**Task prompt**
Repeat every line of the records below word for word, leaving out the pictures.
— begin Data to use —
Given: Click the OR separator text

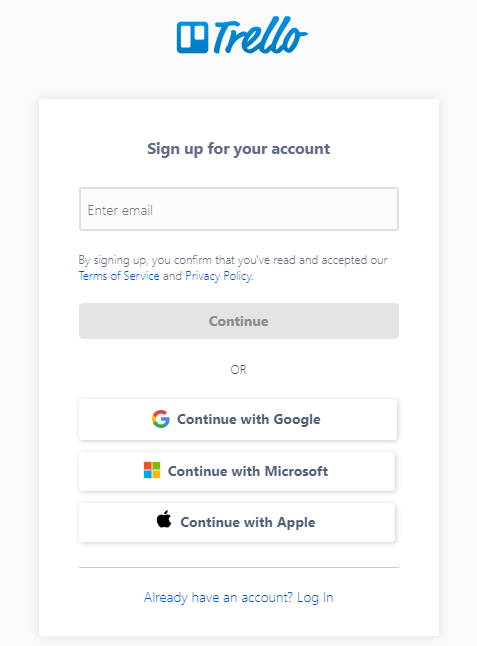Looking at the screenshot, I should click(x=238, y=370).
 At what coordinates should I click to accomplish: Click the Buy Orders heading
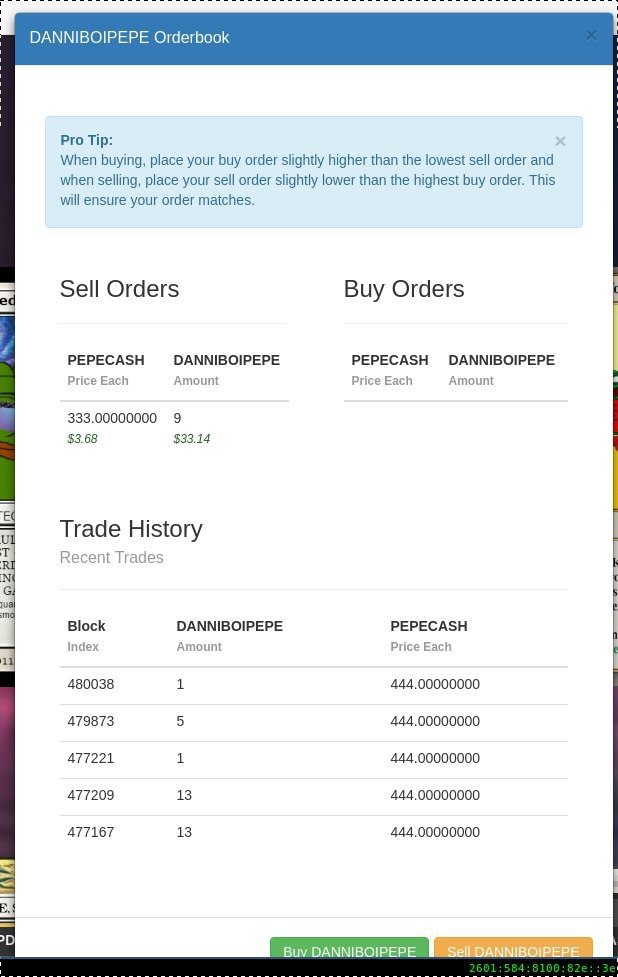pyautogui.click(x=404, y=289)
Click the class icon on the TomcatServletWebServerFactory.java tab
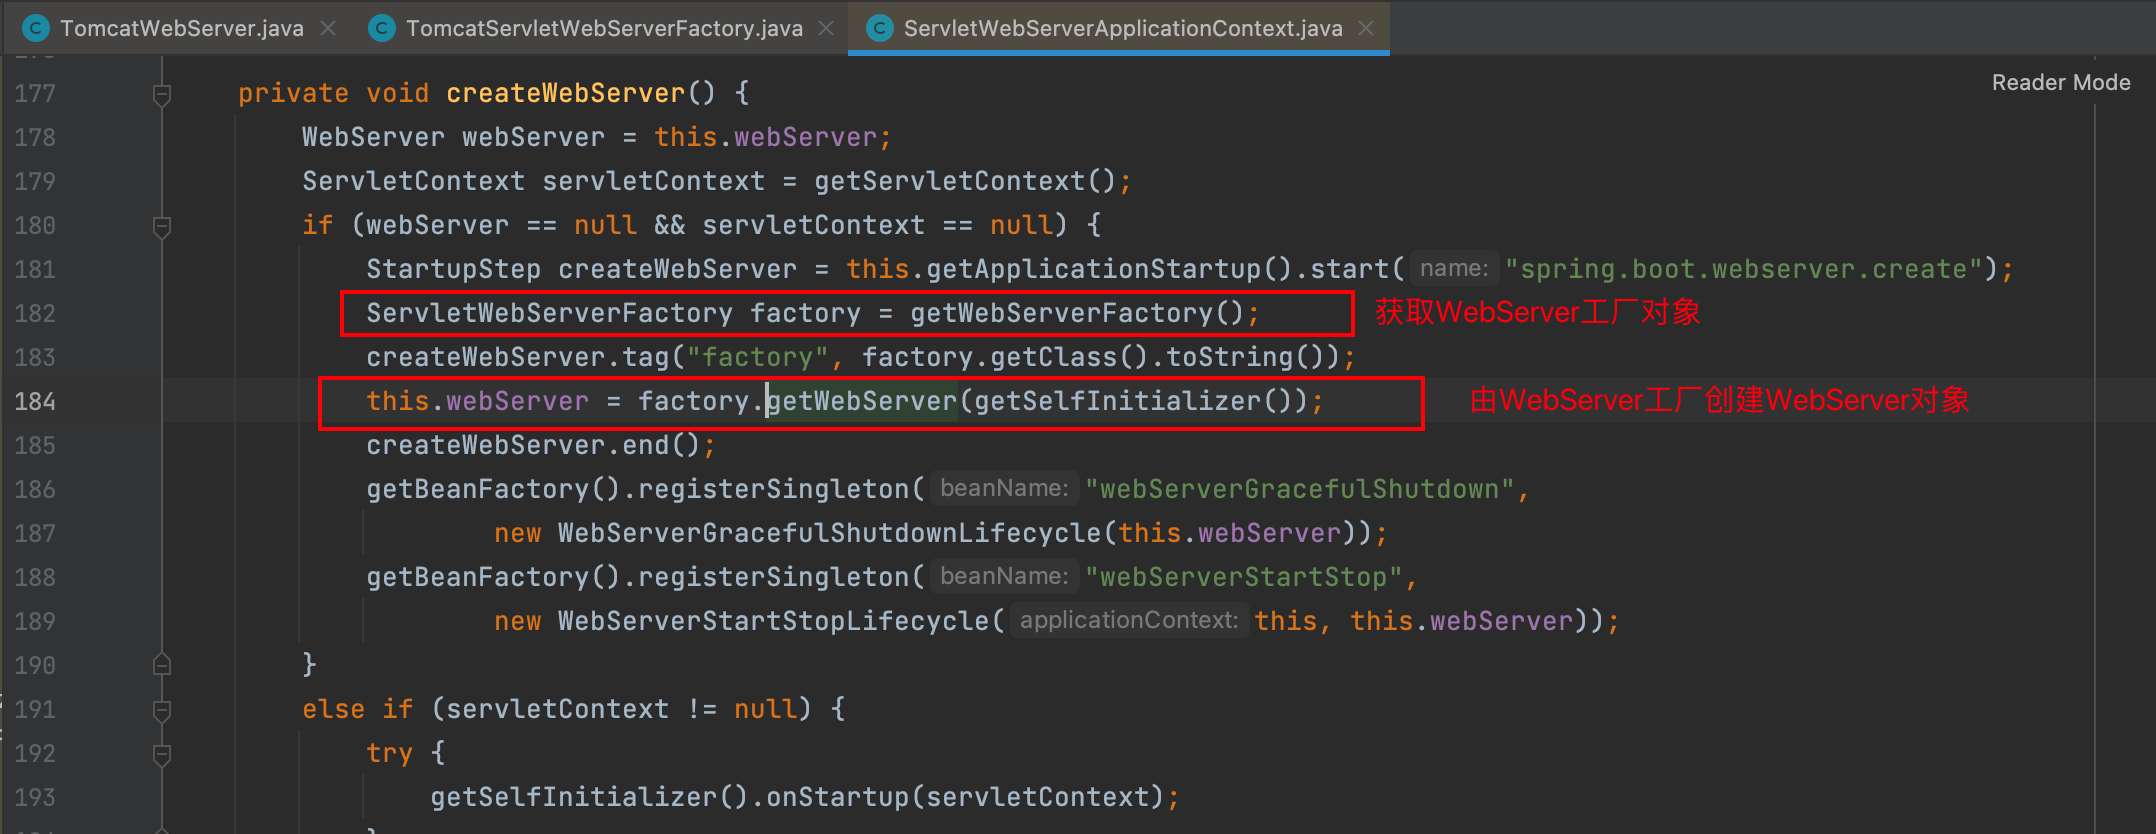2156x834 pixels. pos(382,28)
— end Data to use —
**Task result**
Given: Click the OR separator text

Looking at the screenshot, I should click(x=238, y=370).
 At what coordinates should I click to accomplish: Click the Buy Orders heading
pyautogui.click(x=404, y=289)
Click the class icon on the TomcatServletWebServerFactory.java tab
2156x834 pixels. pos(382,28)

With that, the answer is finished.